Aachen: „Willkommen“ im Grenzlandtheater: Von Flüchtlingshilfe und Komfortzone

Aachen : „Willkommen“ im Grenzlandtheater: Von Flüchtlingshilfe und Komfortzone

Benny geht für ein Jahr als Dozent in die USA. Sein WG-Zimmer will er währenddessen einer Flüchtlingsfamilie überlassen. Dieser Vorschlag trifft in seiner WG nicht nur auf Gegenliebe.

„Im Laufe der Diskussion reden Befürworter und Gegner Tacheles“, sagt Dramaturgin Anja Junski. Und obwohl die Figuren zum Teil sehr überzeichnet seien, „sind sie uns doch näher, als uns lieb ist“, urteilt Uwe Brandt, Intendant des Grenzlandtheaters. Zum einen ist da die Bereitschaft, Bennys Argumentation zu folgen. Der hat in einem Flüchtlingsheim gearbeitet und die Not der Menschen dort kennengelernt. „Das Flüchtlingsheim hat mich verändert“, sagt er. Deshalb will er diesen Menschen eine Chance geben, „in der Gesellschaft anzukommen“.

„Ich bin dagegen“

Die WG-Bewohner sitzen am Tisch ihres großzügigen Lofts und diskutieren das Für und das Wider. Die Fotografin Sophie ist begeistert von der Idee und plant gleich ein Fotoprojekt, bei dem sie die Flüchtlingsfamilie und ihre ersten Erfahrungen in Deutschland fotografisch dokumentieren will. Der angehende Banker Jonas sieht die ganze Angelegenheit zunächst eher pragmatisch: „Ich das nicht zu eng?“, fragt er und fürchtet um seinen Schlaf, „wenn dann die Flüchtlingskinder durch die Wohnung toben“.

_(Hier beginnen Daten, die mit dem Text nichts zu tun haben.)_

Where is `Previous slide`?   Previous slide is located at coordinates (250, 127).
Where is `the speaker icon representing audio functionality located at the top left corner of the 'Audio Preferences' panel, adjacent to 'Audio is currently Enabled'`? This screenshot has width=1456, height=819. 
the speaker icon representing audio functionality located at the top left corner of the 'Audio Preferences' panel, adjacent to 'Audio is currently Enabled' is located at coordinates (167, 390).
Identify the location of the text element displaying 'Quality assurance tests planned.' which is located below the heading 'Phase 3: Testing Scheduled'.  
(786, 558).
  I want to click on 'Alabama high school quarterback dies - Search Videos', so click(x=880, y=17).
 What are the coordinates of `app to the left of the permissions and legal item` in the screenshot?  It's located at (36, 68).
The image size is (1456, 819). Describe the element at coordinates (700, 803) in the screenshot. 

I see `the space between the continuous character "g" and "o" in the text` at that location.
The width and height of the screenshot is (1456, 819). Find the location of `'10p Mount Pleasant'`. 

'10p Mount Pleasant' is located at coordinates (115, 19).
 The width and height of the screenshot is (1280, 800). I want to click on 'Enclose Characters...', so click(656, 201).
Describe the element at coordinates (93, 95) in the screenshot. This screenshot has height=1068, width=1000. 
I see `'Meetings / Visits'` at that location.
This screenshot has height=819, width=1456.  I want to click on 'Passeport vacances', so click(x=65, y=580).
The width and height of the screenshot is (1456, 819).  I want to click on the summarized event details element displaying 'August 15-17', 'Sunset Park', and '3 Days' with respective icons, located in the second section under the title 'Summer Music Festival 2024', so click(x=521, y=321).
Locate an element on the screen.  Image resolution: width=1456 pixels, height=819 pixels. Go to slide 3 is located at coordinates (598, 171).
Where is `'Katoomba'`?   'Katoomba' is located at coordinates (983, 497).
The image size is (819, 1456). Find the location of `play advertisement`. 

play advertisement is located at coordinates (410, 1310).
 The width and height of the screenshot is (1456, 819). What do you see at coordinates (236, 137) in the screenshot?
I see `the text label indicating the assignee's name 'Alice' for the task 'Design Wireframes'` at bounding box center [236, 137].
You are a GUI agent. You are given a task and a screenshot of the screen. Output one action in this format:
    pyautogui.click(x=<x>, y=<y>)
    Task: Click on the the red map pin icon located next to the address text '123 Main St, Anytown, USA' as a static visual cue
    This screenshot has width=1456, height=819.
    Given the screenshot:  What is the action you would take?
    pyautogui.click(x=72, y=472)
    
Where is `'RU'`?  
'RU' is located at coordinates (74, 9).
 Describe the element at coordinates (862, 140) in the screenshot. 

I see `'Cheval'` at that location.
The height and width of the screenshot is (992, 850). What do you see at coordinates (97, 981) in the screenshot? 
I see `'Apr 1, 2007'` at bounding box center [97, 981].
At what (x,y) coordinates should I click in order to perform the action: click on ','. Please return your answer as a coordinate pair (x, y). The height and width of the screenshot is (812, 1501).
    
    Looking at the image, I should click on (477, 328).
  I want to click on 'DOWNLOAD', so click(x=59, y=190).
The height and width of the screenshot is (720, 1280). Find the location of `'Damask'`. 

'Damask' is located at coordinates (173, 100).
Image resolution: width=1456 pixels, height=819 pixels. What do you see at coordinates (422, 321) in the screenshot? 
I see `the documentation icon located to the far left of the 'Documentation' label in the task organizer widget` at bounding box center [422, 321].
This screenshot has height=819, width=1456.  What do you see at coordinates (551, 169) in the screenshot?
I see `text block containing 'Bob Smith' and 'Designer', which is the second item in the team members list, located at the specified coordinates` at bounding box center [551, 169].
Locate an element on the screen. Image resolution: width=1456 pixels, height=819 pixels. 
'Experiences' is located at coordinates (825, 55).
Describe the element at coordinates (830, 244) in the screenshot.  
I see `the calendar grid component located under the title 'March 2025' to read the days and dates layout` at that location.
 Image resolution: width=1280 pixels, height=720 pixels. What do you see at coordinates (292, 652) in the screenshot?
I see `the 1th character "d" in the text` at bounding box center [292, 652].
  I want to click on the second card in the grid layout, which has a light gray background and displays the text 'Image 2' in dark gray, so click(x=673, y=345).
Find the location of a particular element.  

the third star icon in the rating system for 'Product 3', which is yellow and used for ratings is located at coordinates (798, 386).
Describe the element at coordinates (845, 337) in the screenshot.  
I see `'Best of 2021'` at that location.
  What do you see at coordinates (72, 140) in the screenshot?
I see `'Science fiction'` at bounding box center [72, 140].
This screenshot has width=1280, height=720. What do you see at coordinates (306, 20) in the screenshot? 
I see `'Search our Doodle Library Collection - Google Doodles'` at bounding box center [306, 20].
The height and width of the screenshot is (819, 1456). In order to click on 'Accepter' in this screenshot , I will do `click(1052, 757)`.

Und Doro bringt ihre Ablehnung knallhart auf den Punkt. „Ich bin dagegen“, sagt sie. Ganz offensichtlich ist es gar nicht so einfach, die eigene „Komfortzone“ zu verlassen. Wie ist es also wirklich um die Willkommenskultur bestellt?

Lutz Hübner und Sarah Nemitz geben mit ihrem Stück „Willkommen“ einen Anstoß, auch die eigene Haltung zu reflektieren. Der WG jedenfalls steht noch eine zweite Überraschung bevor. Das Nesthäkchen Anna ist schwanger und will mit dem Vater ihres Kindes zusammenziehen. Als der später in der WG vorbeischaut, dreht sich die Diskussion komplett. „Denn der sympathische Sozialarbeiter Achmed äußert sich unverblümt über Araber und Gutmenschen“, heißt es im Flyer zum Stück. Im Laufe des Abends also nimmt die Diskussion zum Teil skurrile Formen an. „Und da muss man auch schon mal schlucken“, meint Uwe Brandt.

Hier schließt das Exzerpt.